§ **GIVEN RECORDS**
━━━━━━━━━━━━━━━━━━━━

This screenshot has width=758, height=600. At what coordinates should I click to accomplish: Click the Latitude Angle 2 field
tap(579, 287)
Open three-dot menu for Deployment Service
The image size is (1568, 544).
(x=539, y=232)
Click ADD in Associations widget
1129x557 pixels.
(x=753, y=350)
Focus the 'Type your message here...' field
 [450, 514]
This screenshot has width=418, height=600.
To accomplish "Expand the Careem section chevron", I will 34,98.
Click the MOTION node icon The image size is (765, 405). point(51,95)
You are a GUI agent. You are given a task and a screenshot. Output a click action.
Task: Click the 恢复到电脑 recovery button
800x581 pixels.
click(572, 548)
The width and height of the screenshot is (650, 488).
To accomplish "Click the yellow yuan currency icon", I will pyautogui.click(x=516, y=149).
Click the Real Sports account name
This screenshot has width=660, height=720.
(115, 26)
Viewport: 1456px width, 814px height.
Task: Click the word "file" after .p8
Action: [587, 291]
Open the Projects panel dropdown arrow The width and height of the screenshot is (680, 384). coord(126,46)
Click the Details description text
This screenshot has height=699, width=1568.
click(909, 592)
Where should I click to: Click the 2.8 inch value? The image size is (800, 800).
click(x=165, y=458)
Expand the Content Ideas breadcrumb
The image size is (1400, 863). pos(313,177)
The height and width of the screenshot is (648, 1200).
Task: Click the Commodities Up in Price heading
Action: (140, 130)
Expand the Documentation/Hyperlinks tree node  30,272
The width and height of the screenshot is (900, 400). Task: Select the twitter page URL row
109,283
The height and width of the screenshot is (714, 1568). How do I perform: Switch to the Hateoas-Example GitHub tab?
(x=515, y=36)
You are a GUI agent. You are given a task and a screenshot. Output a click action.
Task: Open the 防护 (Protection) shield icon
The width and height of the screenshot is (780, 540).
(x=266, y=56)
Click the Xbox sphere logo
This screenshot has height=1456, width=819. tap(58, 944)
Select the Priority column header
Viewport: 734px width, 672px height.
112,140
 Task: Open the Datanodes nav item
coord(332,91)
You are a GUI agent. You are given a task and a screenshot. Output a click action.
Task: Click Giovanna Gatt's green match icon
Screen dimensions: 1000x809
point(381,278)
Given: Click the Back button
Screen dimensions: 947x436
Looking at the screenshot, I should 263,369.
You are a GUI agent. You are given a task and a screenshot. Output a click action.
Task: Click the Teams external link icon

━━━━━━━━━━━━━━━━━━━━

§ **OBJECTIVE**
Copy each of the records above word for word, keeping every line unchanged.

§ **OUTPUT BELOW**
This screenshot has width=758, height=600. At what coordinates should I click to accomplish: Click the Latitude Angle 2 field
tap(579, 287)
Open three-dot menu for Deployment Service
The image size is (1568, 544).
(x=539, y=232)
Click ADD in Associations widget
1129x557 pixels.
(x=753, y=350)
Focus the 'Type your message here...' field
 [450, 514]
This screenshot has width=418, height=600.
To accomplish "Expand the Careem section chevron", I will 34,98.
Click the MOTION node icon The image size is (765, 405). point(51,95)
You are a GUI agent. You are given a task and a screenshot. Output a click action.
Task: Click the 恢复到电脑 recovery button
800x581 pixels.
click(572, 548)
The width and height of the screenshot is (650, 488).
To accomplish "Click the yellow yuan currency icon", I will pyautogui.click(x=516, y=149).
Click the Real Sports account name
This screenshot has width=660, height=720.
(115, 26)
Viewport: 1456px width, 814px height.
Task: Click the word "file" after .p8
Action: [587, 291]
Open the Projects panel dropdown arrow The width and height of the screenshot is (680, 384). coord(126,46)
Click the Details description text
This screenshot has height=699, width=1568.
click(909, 592)
Where should I click to: Click the 2.8 inch value? The image size is (800, 800).
click(x=165, y=458)
Expand the Content Ideas breadcrumb
The image size is (1400, 863). pos(313,177)
The height and width of the screenshot is (648, 1200).
Task: Click the Commodities Up in Price heading
Action: (140, 130)
Expand the Documentation/Hyperlinks tree node  30,272
The width and height of the screenshot is (900, 400). Task: Select the twitter page URL row
109,283
The height and width of the screenshot is (714, 1568). How do I perform: Switch to the Hateoas-Example GitHub tab?
(x=515, y=36)
You are a GUI agent. You are given a task and a screenshot. Output a click action.
Task: Open the 防护 (Protection) shield icon
The width and height of the screenshot is (780, 540).
(x=266, y=56)
Click the Xbox sphere logo
This screenshot has height=1456, width=819. tap(58, 944)
Select the Priority column header
Viewport: 734px width, 672px height.
112,140
 Task: Open the Datanodes nav item
coord(332,91)
You are a GUI agent. You are given a task and a screenshot. Output a click action.
Task: Click Giovanna Gatt's green match icon
Screen dimensions: 1000x809
point(381,278)
Given: Click the Back button
Screen dimensions: 947x436
Looking at the screenshot, I should 263,369.
You are a GUI agent. You are given a task and a screenshot. Output a click action.
Task: Click the Teams external link icon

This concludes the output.